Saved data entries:
------------------------
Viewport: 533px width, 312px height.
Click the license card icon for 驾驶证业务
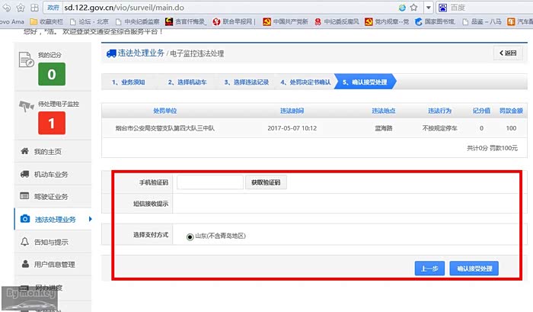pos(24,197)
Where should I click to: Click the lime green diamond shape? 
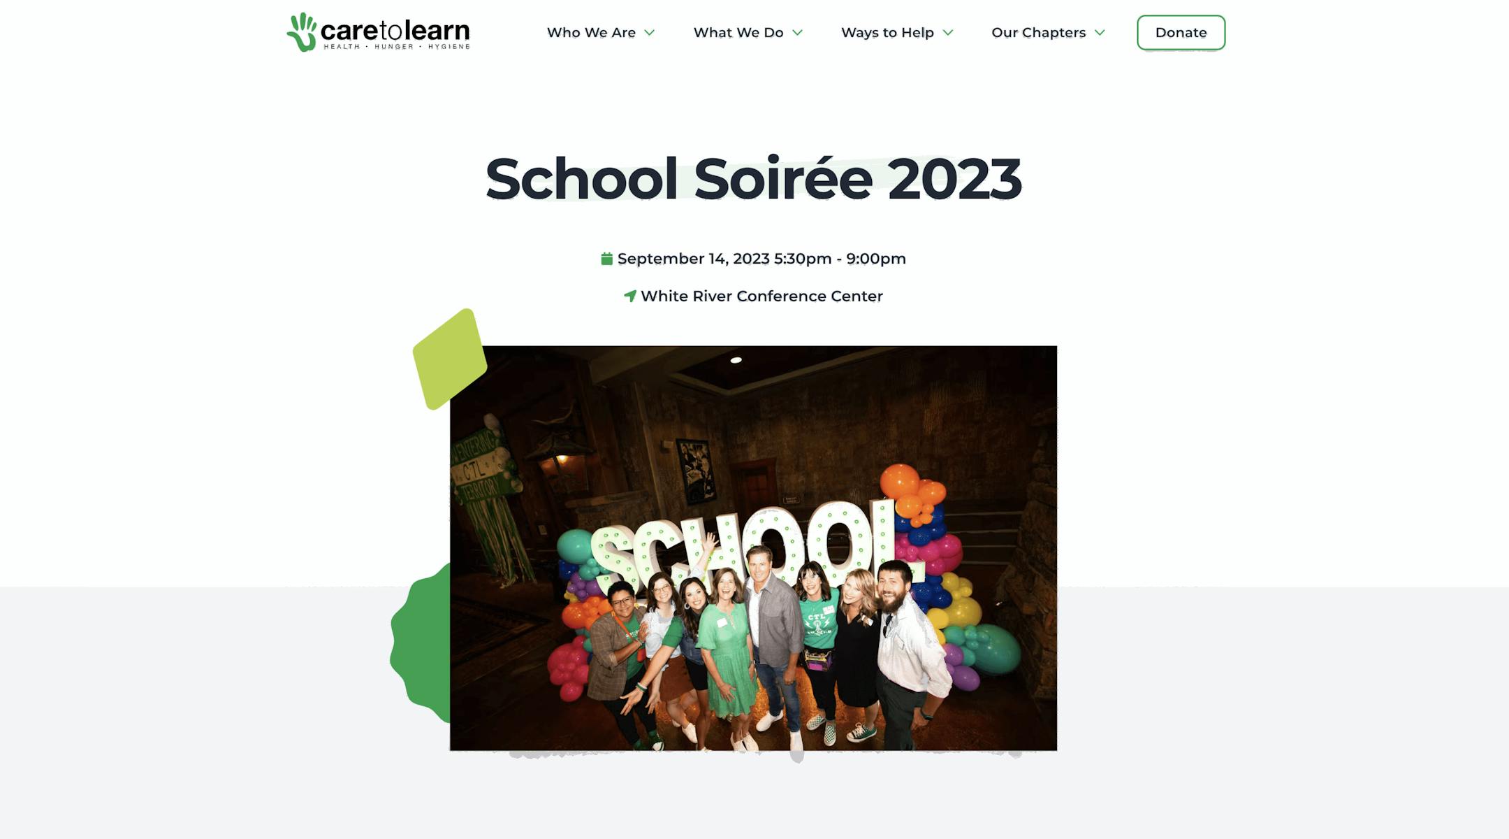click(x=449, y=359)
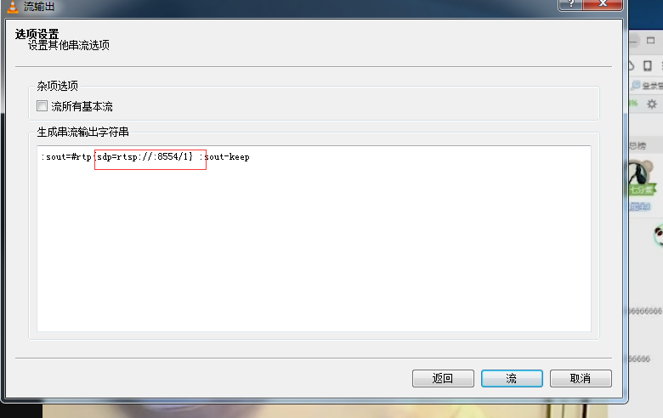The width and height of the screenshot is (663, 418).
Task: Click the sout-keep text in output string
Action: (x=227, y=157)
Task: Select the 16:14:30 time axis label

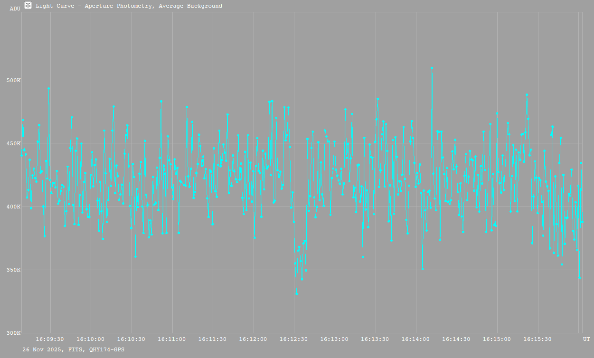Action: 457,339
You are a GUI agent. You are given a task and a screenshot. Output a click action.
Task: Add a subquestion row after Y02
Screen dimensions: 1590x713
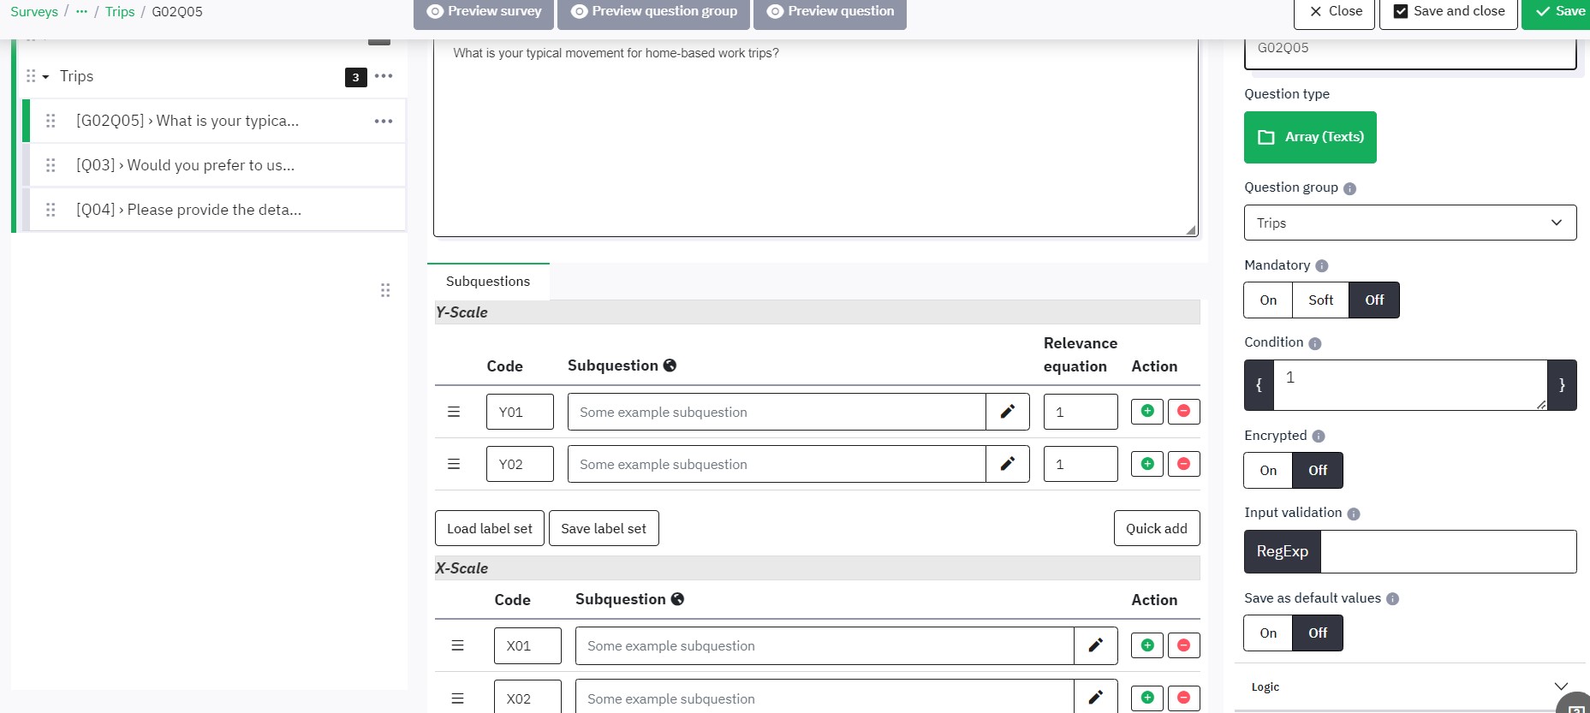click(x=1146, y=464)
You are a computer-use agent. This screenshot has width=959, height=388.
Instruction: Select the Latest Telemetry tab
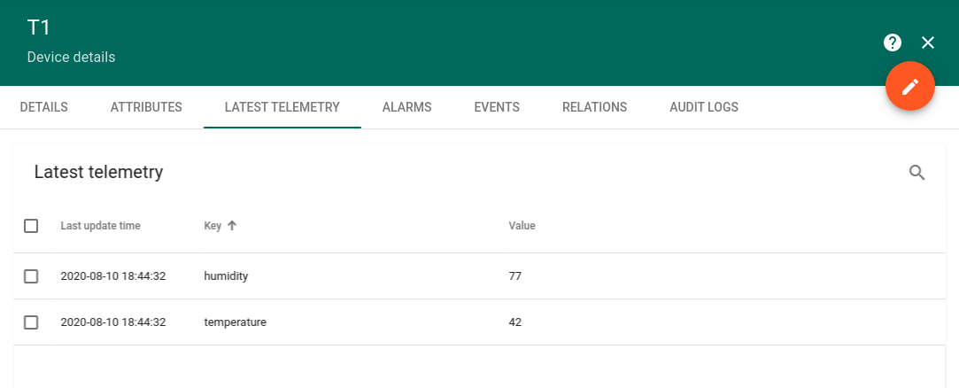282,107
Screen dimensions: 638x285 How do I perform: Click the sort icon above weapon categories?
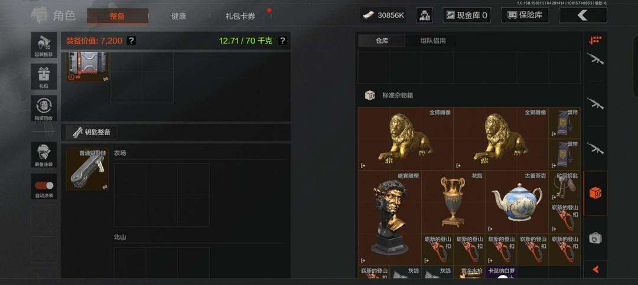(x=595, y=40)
------------------------
Wherever the word "agent" occurs in the data, copy that whole line.

You are a GUI agent. You are given a task and a screenshot. Output a click action.
You are a computer-use agent. This screenshot has width=959, height=388.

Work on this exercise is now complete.